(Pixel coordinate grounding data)
# # #
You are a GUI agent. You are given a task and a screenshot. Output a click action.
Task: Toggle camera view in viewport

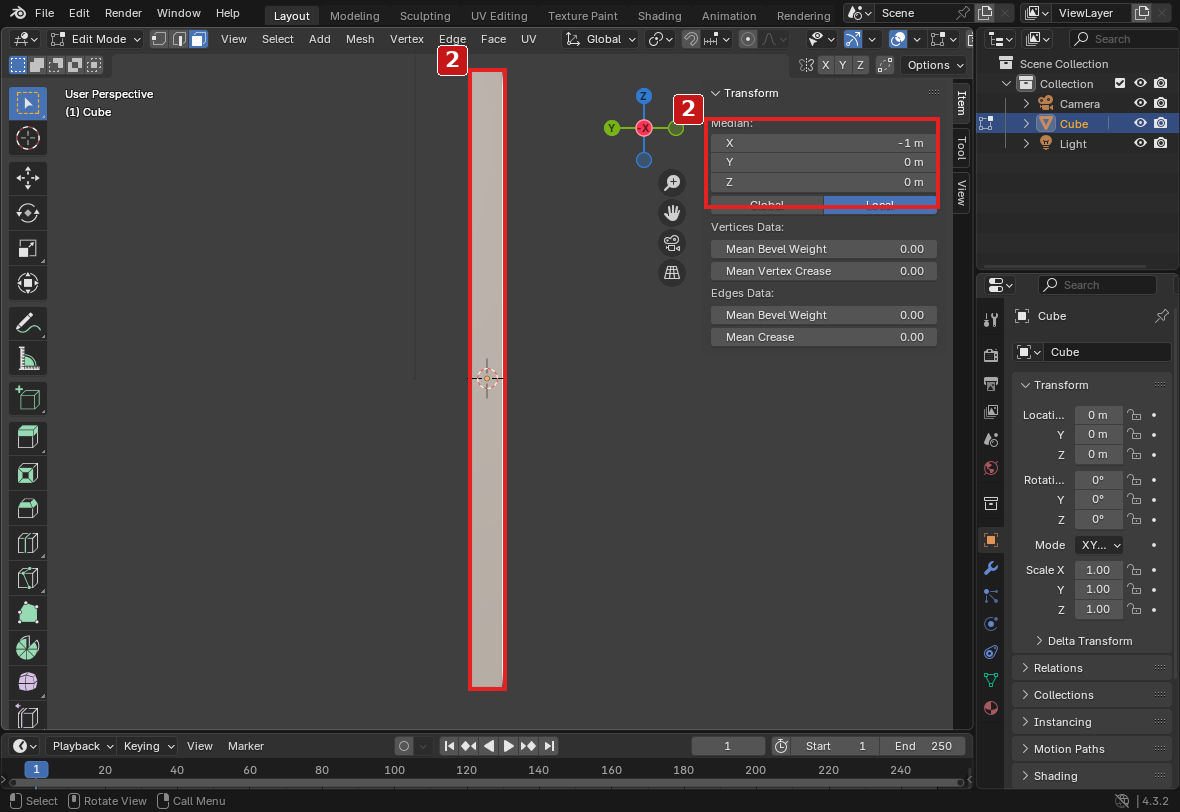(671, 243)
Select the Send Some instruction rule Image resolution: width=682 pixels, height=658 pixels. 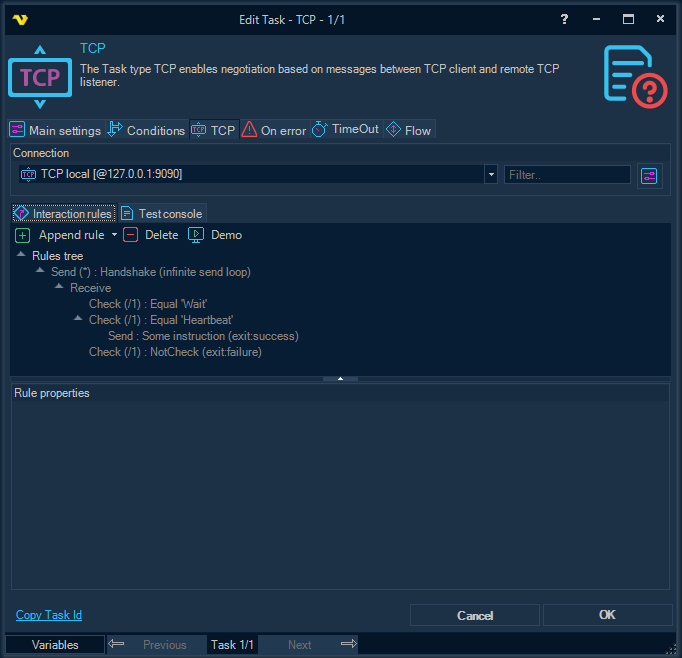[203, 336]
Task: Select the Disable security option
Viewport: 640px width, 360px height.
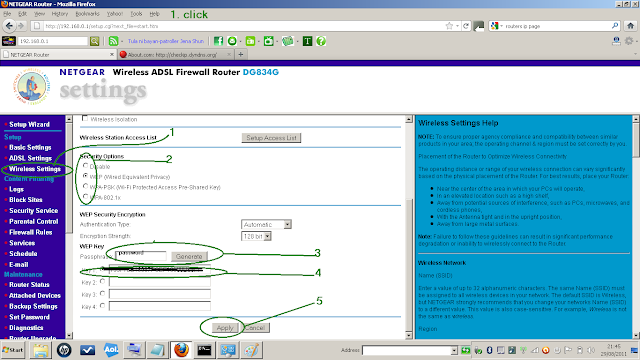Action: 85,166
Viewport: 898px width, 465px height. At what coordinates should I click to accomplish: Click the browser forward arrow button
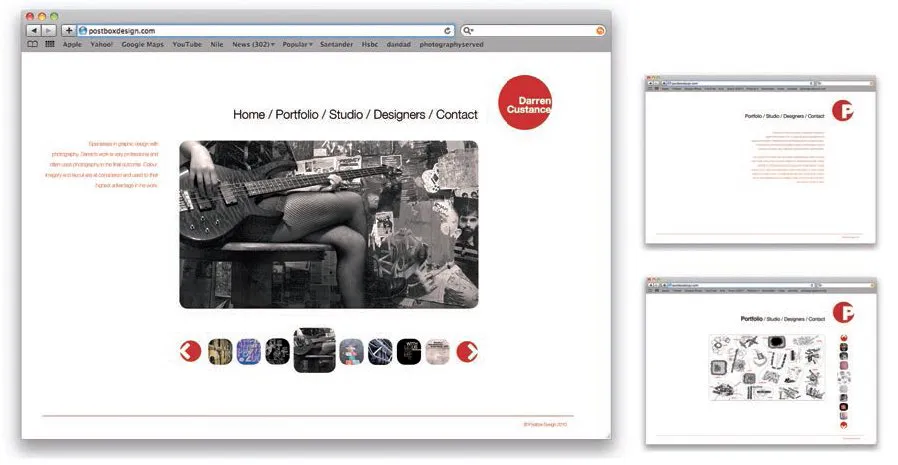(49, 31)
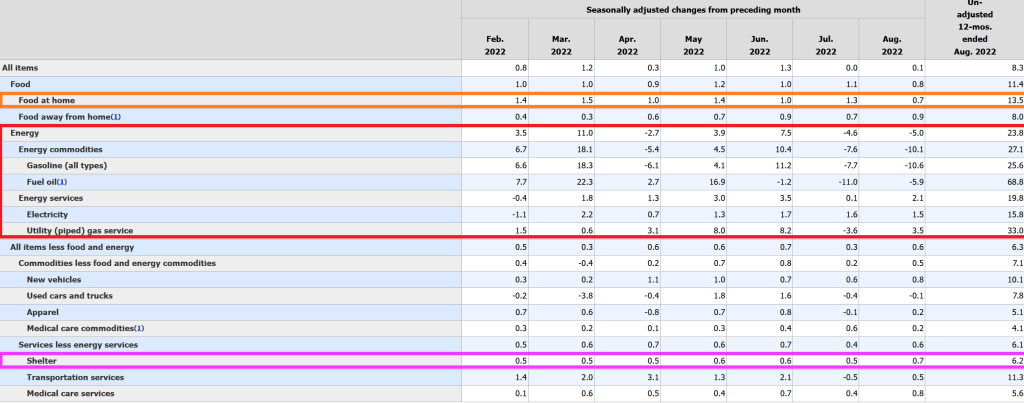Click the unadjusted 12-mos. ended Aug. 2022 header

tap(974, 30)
# # #
**What you are asked to do**
A word-for-word copy is needed of the lines from the line with "Viewport: 898px width, 465px" through the last line of the entries above, with both ends kept and the pictures dropped.

**Solution**
Viewport: 898px width, 465px height. At what coordinates should I click to accomplish: Click the browser forward arrow button
(49, 31)
Click the unadjusted 12-mos. ended Aug. 2022 header

tap(974, 30)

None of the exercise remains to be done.